>> Start Given records

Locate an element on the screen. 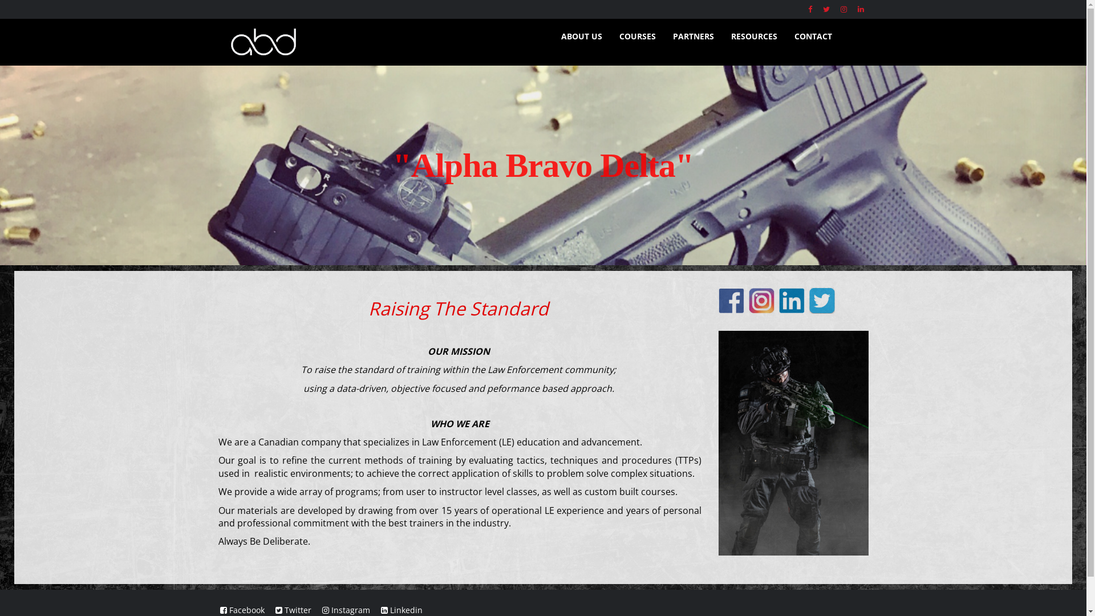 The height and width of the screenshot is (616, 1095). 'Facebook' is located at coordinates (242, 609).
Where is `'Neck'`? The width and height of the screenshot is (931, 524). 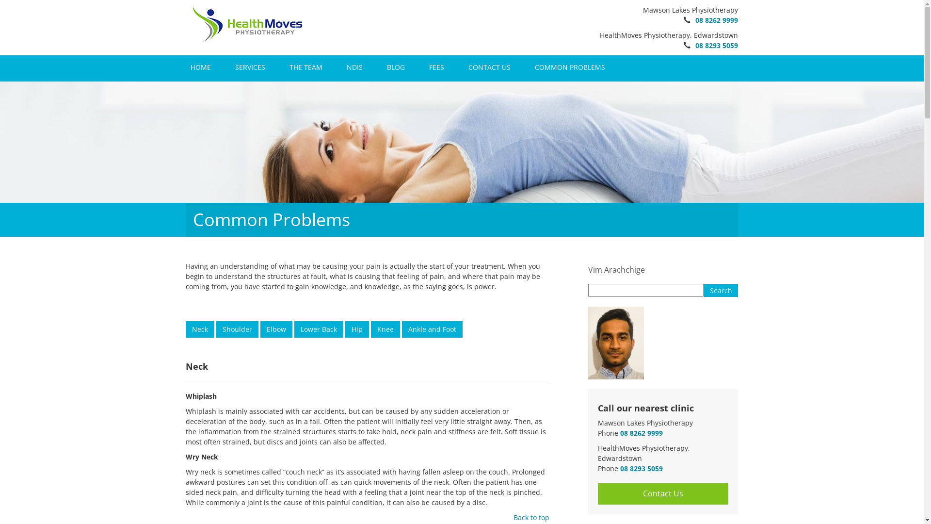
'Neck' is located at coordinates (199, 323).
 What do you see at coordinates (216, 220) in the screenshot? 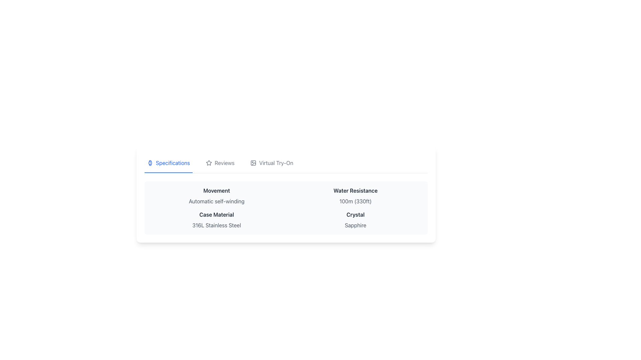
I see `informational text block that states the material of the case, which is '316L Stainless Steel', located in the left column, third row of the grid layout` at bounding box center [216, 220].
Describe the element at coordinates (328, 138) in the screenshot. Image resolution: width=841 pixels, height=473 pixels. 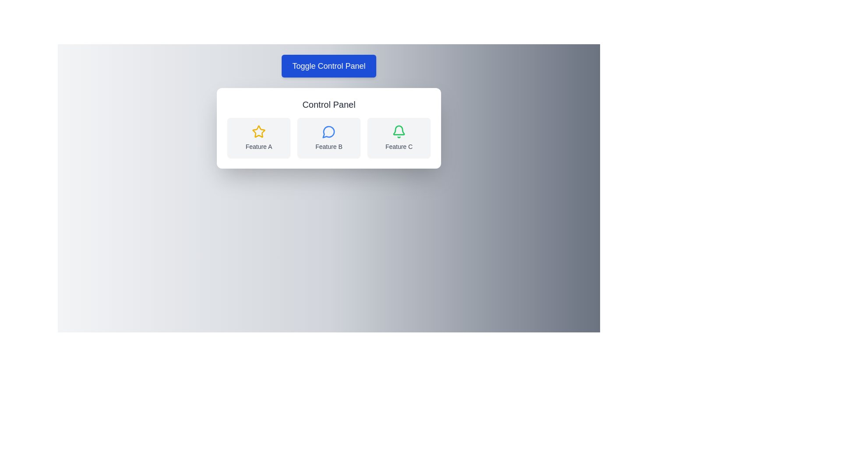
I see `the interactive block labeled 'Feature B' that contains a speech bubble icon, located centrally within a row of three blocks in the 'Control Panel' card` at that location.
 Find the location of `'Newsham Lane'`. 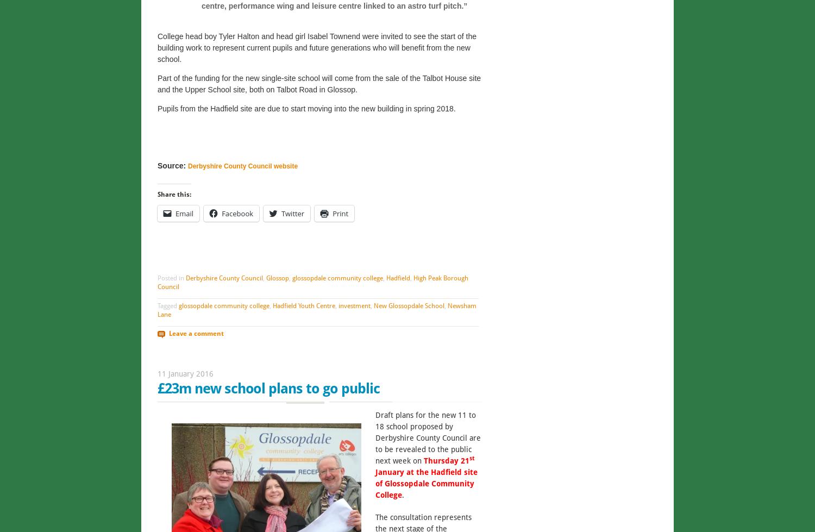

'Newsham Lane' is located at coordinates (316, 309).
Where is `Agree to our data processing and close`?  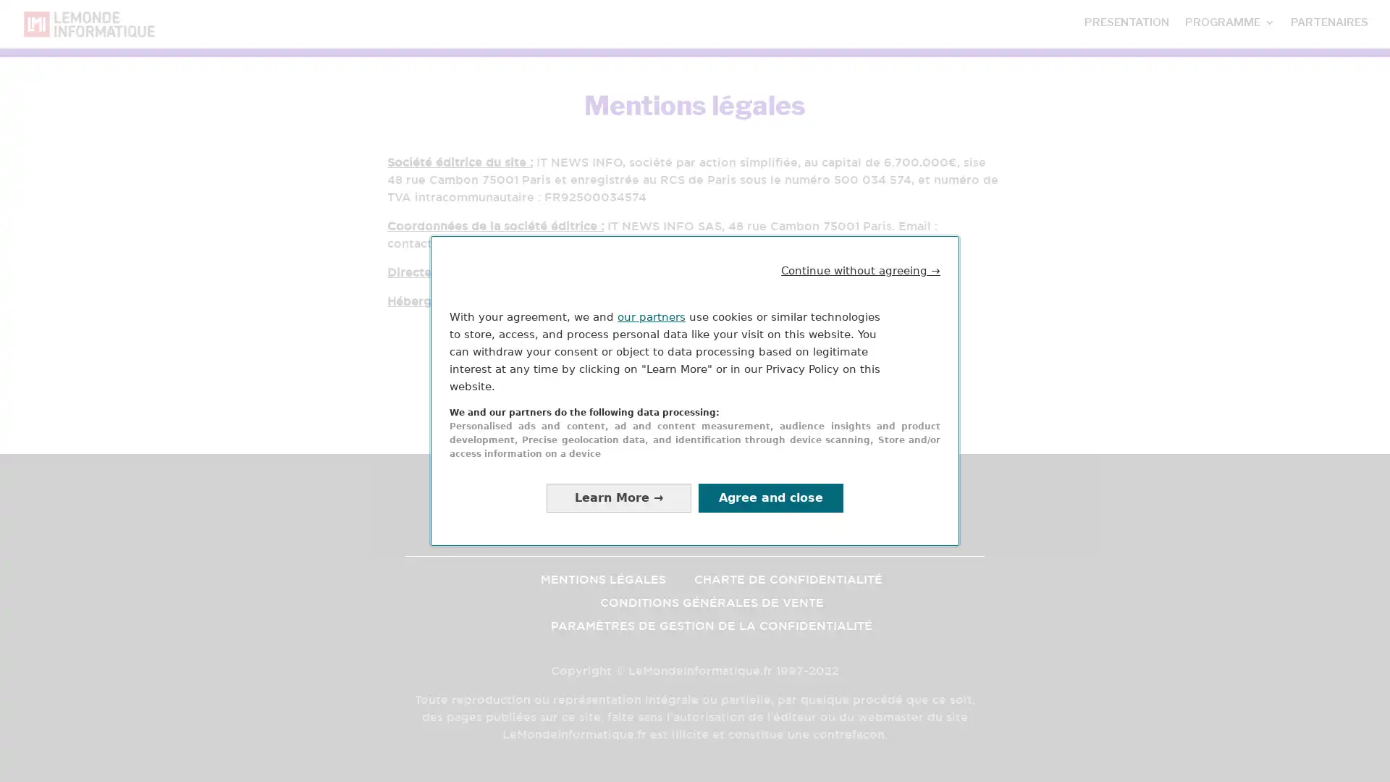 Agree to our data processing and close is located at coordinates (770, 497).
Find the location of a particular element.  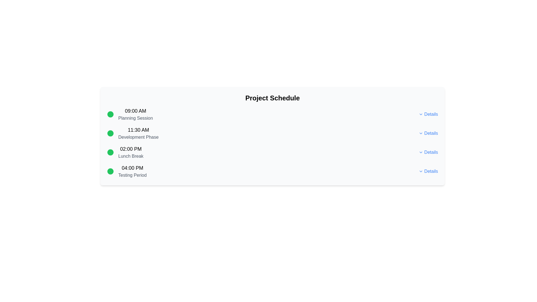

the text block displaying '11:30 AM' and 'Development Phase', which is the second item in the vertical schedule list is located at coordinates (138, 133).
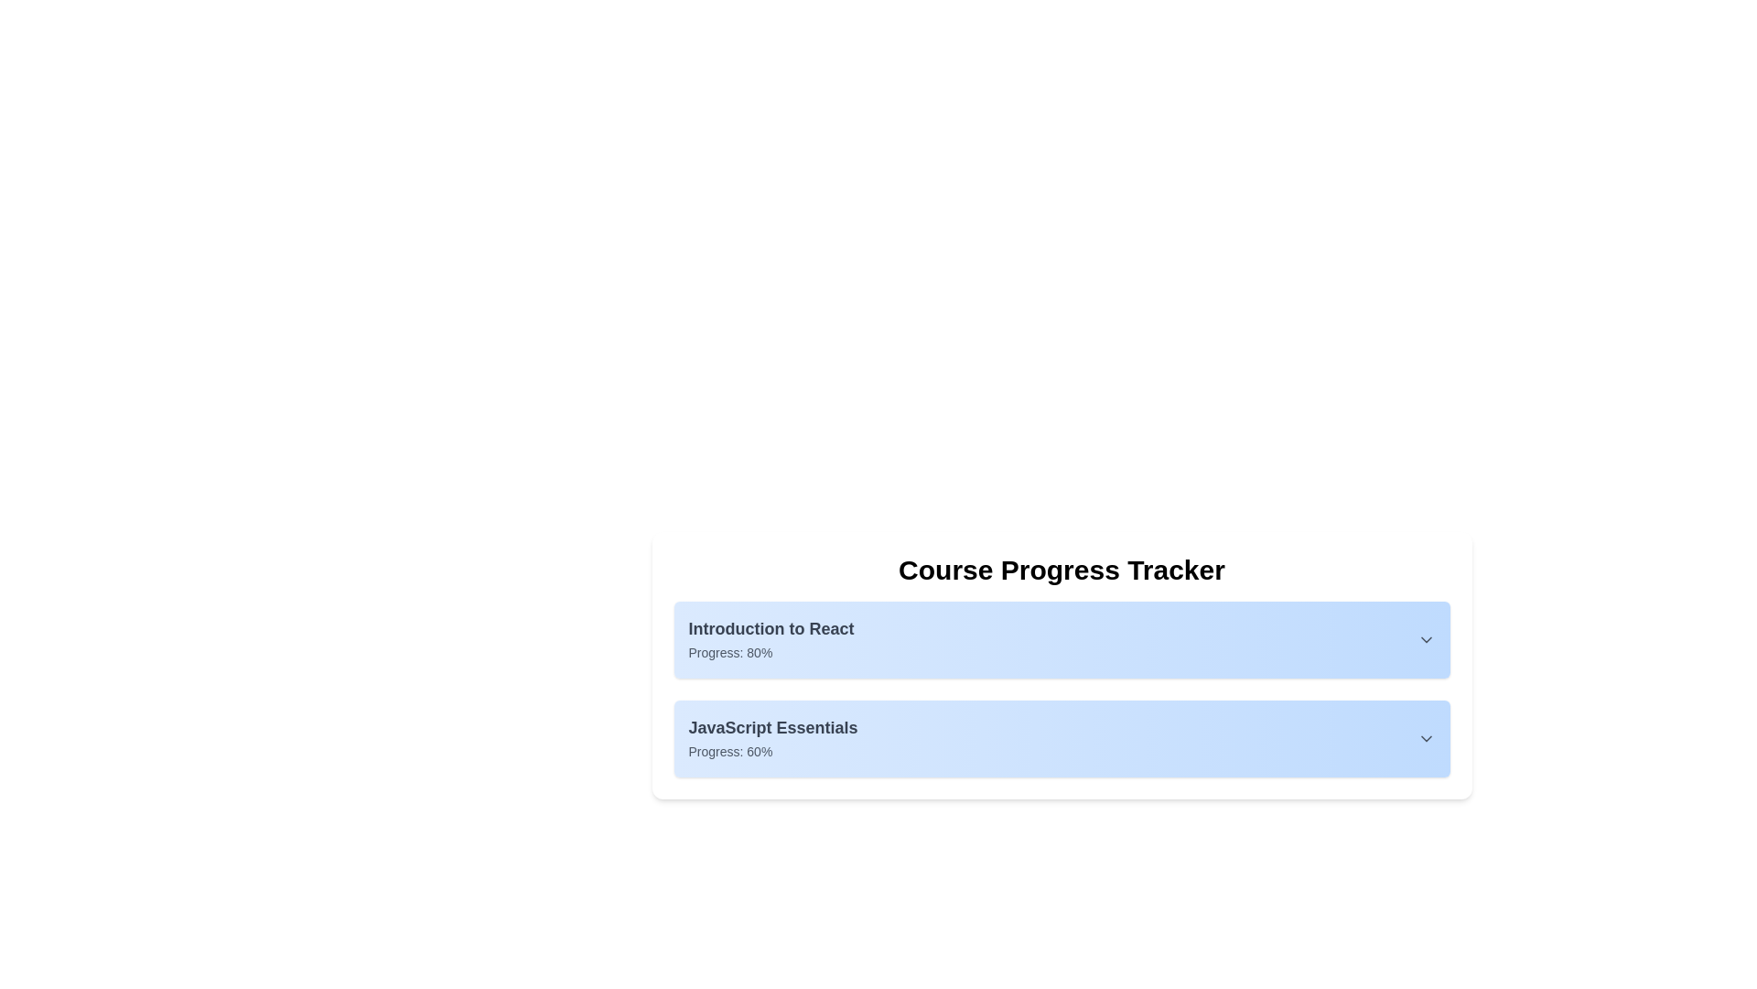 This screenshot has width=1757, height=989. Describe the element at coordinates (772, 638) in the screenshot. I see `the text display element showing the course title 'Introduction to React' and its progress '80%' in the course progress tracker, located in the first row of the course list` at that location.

>> End Given records

Prompt: Please copy verbatim the part of the entries that opens with the line containing "What do you" and closes with the line containing "center [216, 220].", including both of those lines. Leave the pictures out of your copy.

Output:
 What do you see at coordinates (216, 220) in the screenshot? 
I see `informational text block that states the material of the case, which is '316L Stainless Steel', located in the left column, third row of the grid layout` at bounding box center [216, 220].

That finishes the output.